Although I'm very inexperienced with bioinformatics, what I"m trying to do is very straightforward. I want to align my Miseq mRNAseq reads to the mouse transcriptome.
Thus far, I've downloaded the Ensembl GCRm38dna.fa genome file and indexed it with bowtie2-build
I've also downlead the Ensembl GCRm38.85.GTF file for transcriptome annotation
To run tophat, I'm using the following command (default parameters):
tophat2 -G MusGRCm3885.gtf MusGRCm38dna 560RF.fastq
However, I'm getting the error:
I'm not quite sure what's going on. The computer I"m using has ~4 GB ram. Should I change the min length to <50, considering my mRNA snippets are ~30 bases?
[2016-09-16 13:05:51] Checking for Bowtie
Bowtie version: 2.2.9.0
[2016-09-16 13:05:52] Checking for Bowtie index files (genome)..
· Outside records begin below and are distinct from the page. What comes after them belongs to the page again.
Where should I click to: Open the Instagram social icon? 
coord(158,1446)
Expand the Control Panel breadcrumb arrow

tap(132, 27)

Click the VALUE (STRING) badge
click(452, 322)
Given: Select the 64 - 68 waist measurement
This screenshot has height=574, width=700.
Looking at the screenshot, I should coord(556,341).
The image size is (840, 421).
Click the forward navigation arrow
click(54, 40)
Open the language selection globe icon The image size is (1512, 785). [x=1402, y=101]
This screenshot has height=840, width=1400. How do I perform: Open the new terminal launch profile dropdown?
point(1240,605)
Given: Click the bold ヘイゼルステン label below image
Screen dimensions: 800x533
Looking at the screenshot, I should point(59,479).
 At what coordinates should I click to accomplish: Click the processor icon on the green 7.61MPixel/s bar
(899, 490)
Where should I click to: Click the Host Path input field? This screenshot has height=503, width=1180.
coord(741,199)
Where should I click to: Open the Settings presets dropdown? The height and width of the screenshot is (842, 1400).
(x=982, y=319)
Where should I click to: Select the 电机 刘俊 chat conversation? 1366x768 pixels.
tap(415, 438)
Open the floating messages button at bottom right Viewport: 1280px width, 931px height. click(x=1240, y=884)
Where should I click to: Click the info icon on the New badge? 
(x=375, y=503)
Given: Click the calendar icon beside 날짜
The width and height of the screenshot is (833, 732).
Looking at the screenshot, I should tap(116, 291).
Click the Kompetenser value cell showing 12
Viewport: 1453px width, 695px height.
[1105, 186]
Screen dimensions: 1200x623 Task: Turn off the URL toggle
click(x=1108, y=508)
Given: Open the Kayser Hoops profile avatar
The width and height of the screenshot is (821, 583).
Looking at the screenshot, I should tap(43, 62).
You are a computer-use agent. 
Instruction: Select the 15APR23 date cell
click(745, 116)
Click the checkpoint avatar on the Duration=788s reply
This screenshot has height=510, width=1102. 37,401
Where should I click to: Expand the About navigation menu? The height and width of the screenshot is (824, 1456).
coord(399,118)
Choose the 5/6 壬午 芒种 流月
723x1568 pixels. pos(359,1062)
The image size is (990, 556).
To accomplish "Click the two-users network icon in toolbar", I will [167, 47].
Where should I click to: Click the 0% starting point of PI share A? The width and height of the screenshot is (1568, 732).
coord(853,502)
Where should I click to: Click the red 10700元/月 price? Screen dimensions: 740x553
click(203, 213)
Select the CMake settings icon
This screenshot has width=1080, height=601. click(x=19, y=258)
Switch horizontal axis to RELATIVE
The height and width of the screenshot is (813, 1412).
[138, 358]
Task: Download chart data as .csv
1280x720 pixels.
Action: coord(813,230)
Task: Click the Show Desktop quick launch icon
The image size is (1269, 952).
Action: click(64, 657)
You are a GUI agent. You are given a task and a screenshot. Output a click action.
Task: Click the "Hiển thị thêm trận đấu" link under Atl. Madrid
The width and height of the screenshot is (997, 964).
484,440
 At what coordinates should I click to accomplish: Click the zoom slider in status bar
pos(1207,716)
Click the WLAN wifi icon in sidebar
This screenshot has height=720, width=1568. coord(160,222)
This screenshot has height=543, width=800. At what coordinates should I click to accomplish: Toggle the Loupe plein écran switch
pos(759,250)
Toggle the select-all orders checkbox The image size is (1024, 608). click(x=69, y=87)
[2016-09-16 13:05:52] Checking for reference FASTA file
[2016-09-16 13:05:52] Generating SAM header for MusGRCm38dna
[2016-09-16 13:07:06] Reading known junctions from GTF file
[2016-09-16 13:07:33] Preparing reads
left reads: min. length=50, max. length=50, 20782969 kept reads (99 discarded)
[2016-09-16 13:12:10] Building transcriptome data files ./tophat_out/tmp/MusGRCm3885
[2016-09-16 13:13:41] Building Bowtie index from MusGRCm3885.fa
[2016-09-16 13:30:36] Mapping left_kept_reads to transcriptome MusGRCm3885 with Bowtie2
[2016-09-16 13:47:27] Resuming TopHat pipeline with unmapped reads
[2016-09-16 13:47:27] Mapping left_kept_reads.m2g_um to genome MusGRCm38dna with Bowtie2
[2016-09-16 14:33:35] Mapping left_kept_reads.m2g_um_seg1 to genome MusGRCm38dna with Bowtie2 (1/2)
[2016-09-16 15:30:31] Mapping left_kept_reads.m2g_um_seg2 to genome MusGRCm38dna with Bowtie2 (2/2)
[2016-09-16 15:55:52] Searching for junctions via segment mapping
Coverage-search algorithm is turned on, making this step very slow
Please try running TopHat again with the option (--no-coverage-search) if this step takes too much time or memory.
[FAILED]
Error: segment-based junction search failed with err =-9
found 0 potential small insertions
You'll have to look through the tophat log to find the last command it's running. If you then run that yourself you'll get the actual underlying error message, which will hopefully be more informative.
Having said that, STAR is faster and tends to produce better results.
running the coverage search can be very intensive in terms of memory and cpu usage. You might have better luck running it on a cluster using the parallel option.
I agree with Devon that you might want to shift to STAR, which will eventually take Tophat2 place. But... what do you mean with "considering my mRNA snippets are ~30 bases"?